I understand where he is coming from. This isn't a scientific comment, but probably just a reflection of something that I am uneasy about because it hasn't been taught me clearly. Faster than light travel is impossible we are told, because nothing can travel faster than light; light defines the shape of the universe; and if you travel faster than light you would therefore be in two places at once.

But let's suppose you could travel faster than light. Suppose I manage to travel instantaneously to a fictional planet orbiting Alpha Centauri, and look back towards Earth through an infeasibly powerful telescope. I would be able to see myself doing the things I was doing four years ago - this is "Einsteinian"/"epistemological" time, and the argument is that because nothing travels faster than light, and light defines the shape of the universe, I would therefore be in two places at once. But I think this is a circular objection by definition, as far as I can tell - I wouldn't be able to communicate with myself four years ago - because if I then instantaneously travelled back, my "ontological"/"real" time would have moved on, and I wouldn't be four years ago any more. Similarly, if I were to beam back to earth television signals of Alpha Centauri, they wouldn't get there until four years had passed - by which time, according to earth's "ontological"/"real" time, I would already have left for Alpha Centauri.

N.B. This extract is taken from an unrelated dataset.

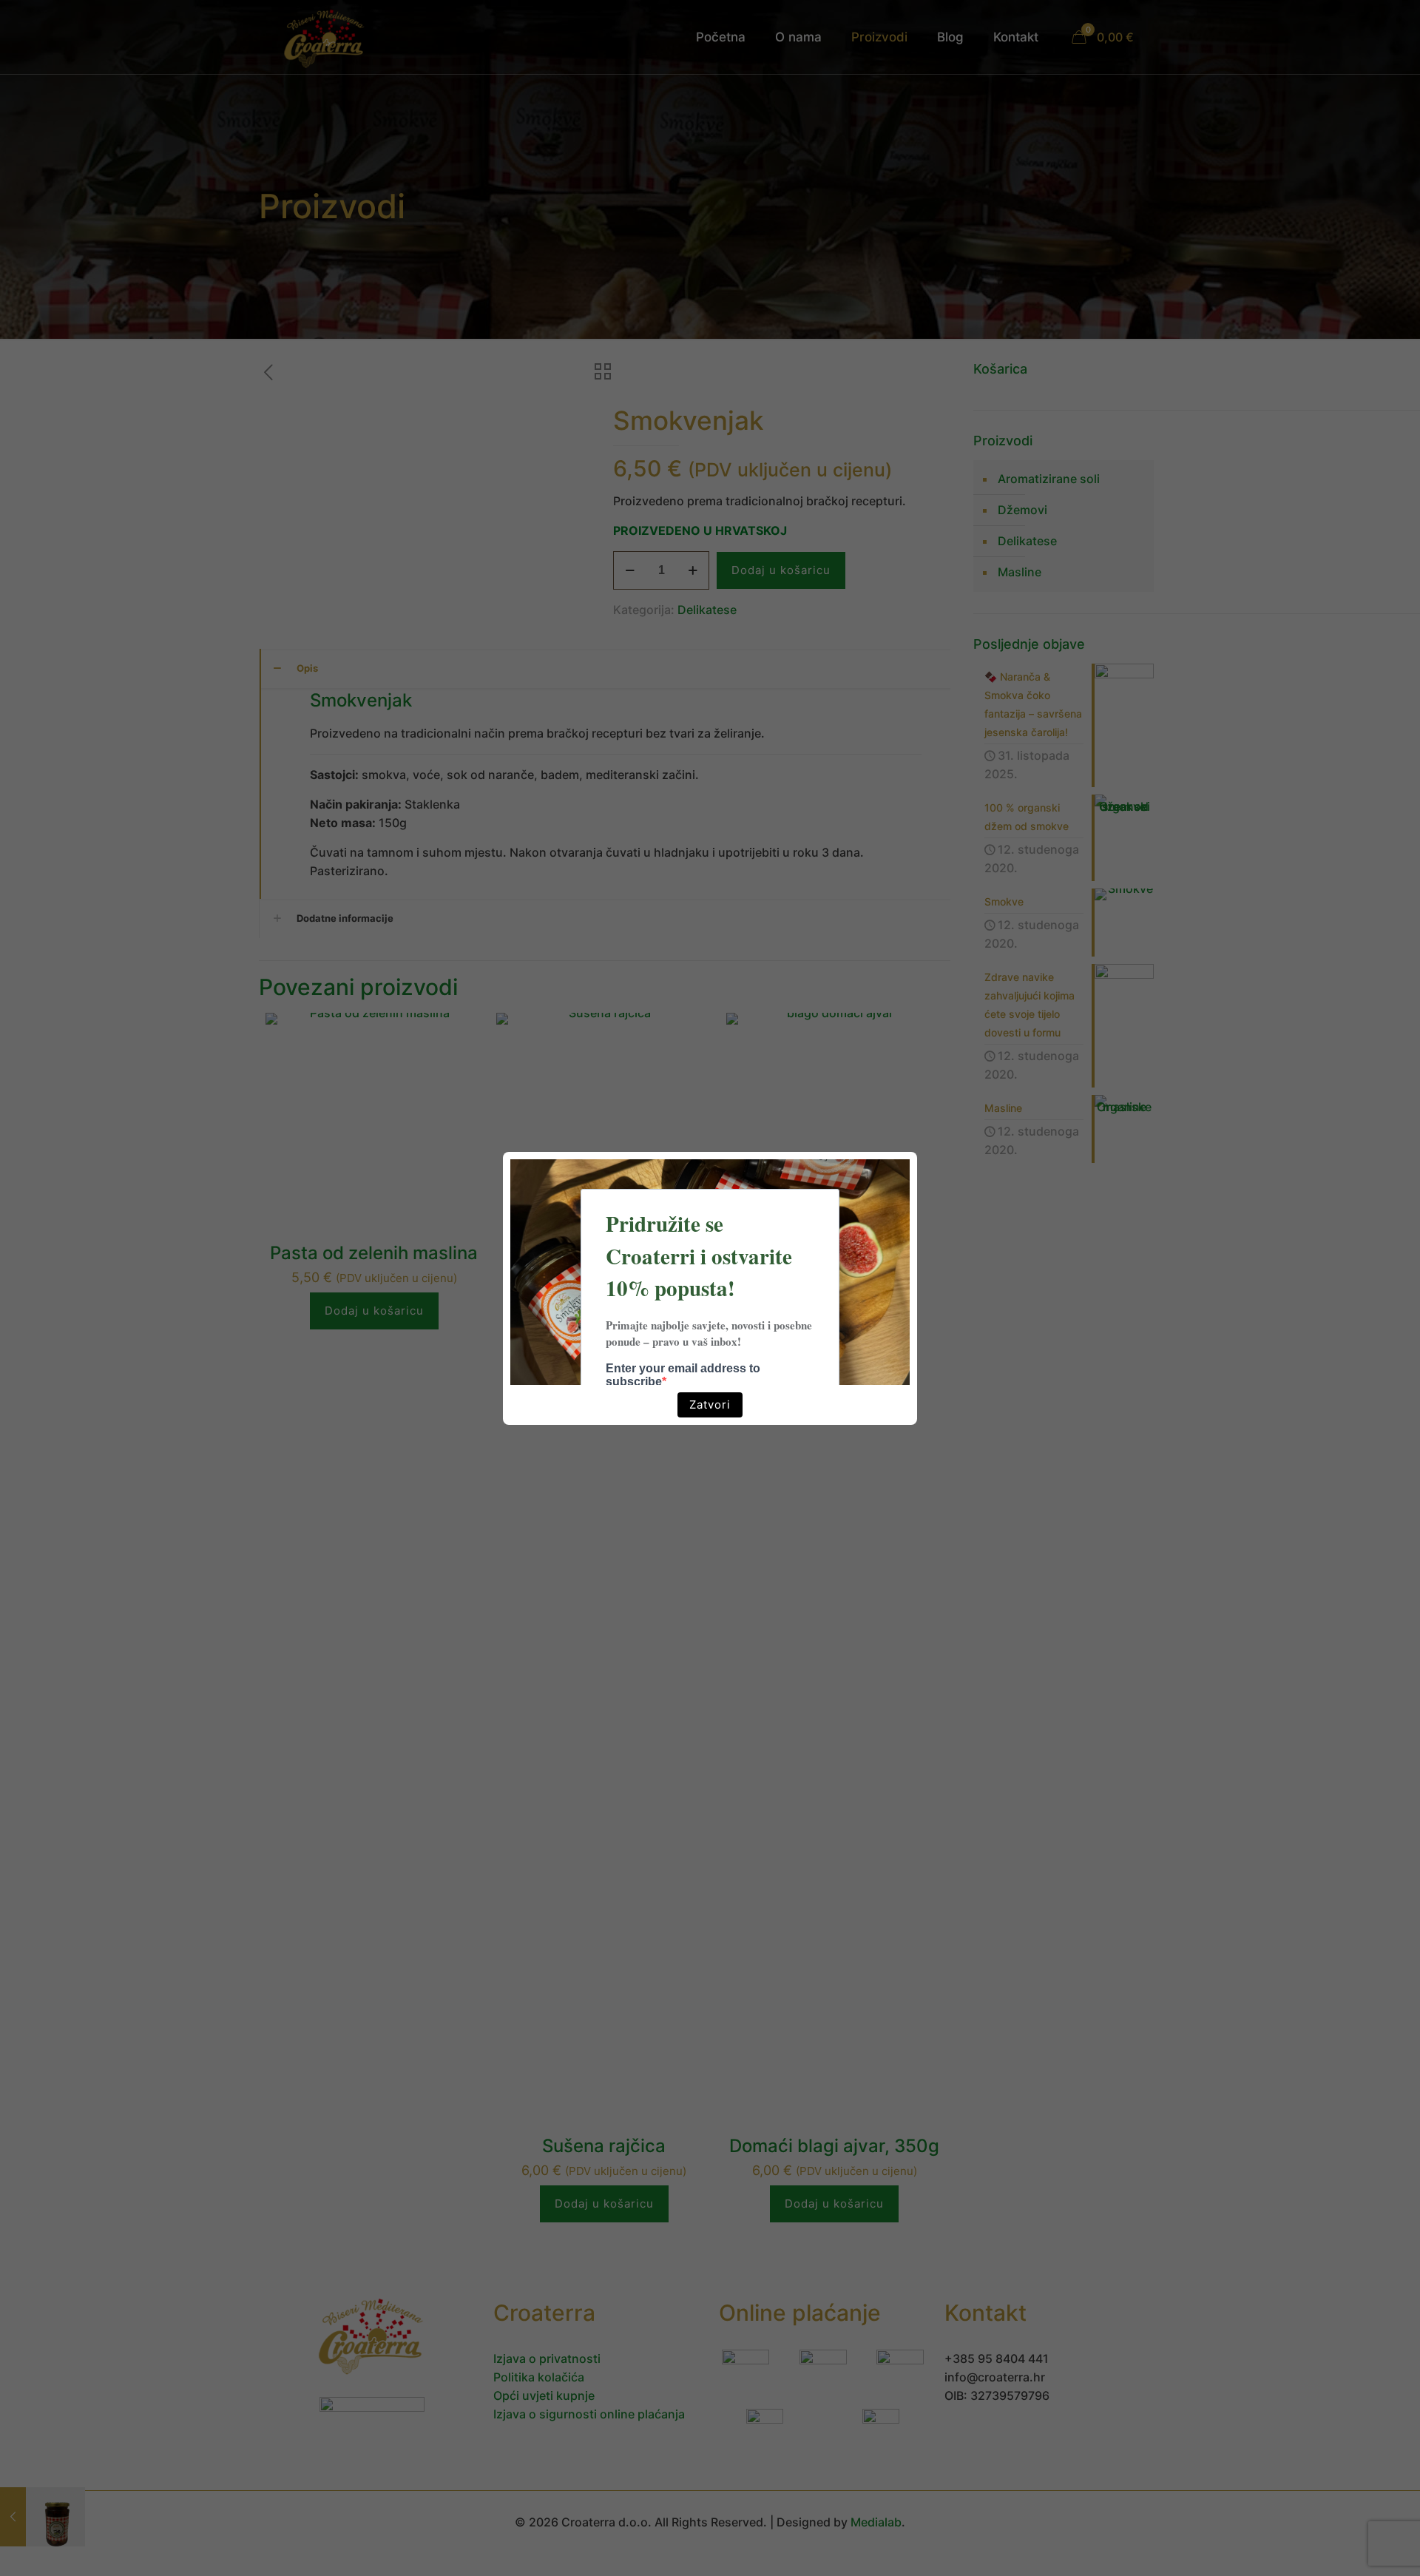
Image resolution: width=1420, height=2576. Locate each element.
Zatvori (710, 1404)
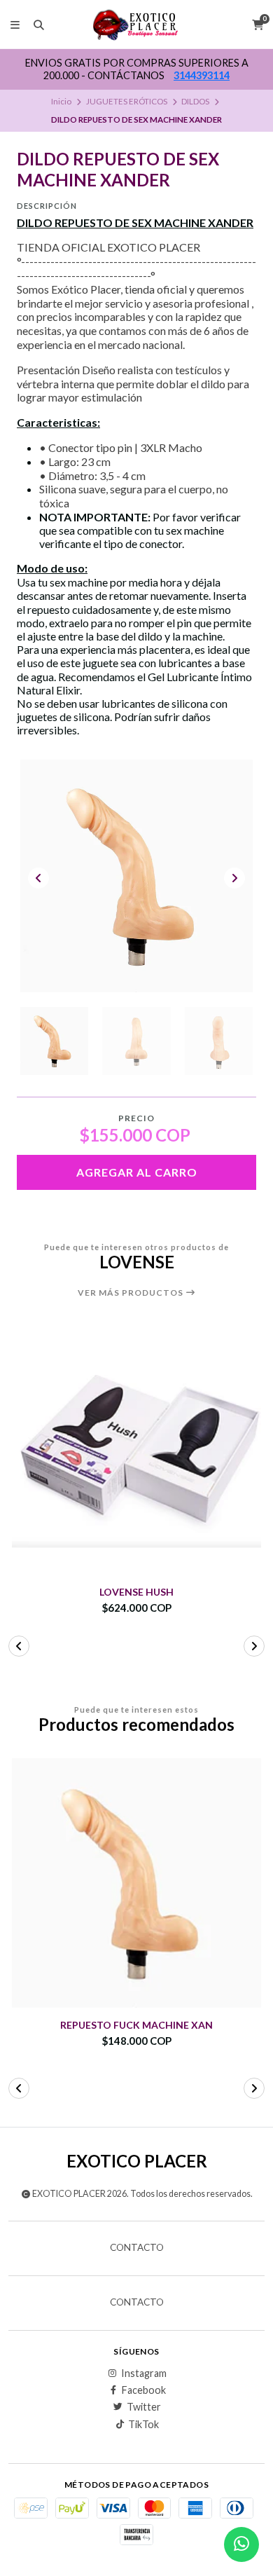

In other words, I think the sense of this is that there is an "epistemological" line of time - which relates to the fact that communication doesn't take place above the speed of light (I can only look backwards to where I was/something else is at the speed of light). There is also an "ontological" line of time - that is, if I look 13 thousand million light years away, I am looking at what happened 13 thousand million years ago at that point in space - but that the age of the universe there now is not 2 thousand million years, it is the same as it is here - even though there's no way for us to know what it is like there now (other than our Copernican assumption, which is that it is similar to how it is here now). That isn't nonsense - there are many aspects of relativity that are counterintuitive, but to argue that there are parts of the universe "ontologically" "now" that are younger than we are is silly - epistemologically they are, yes - which is how we can find out about the early universe - but that doesn't mean that their "real" age is less than ours - it just means we can't know about what they are like now whilst communcation is limited to the speed of light.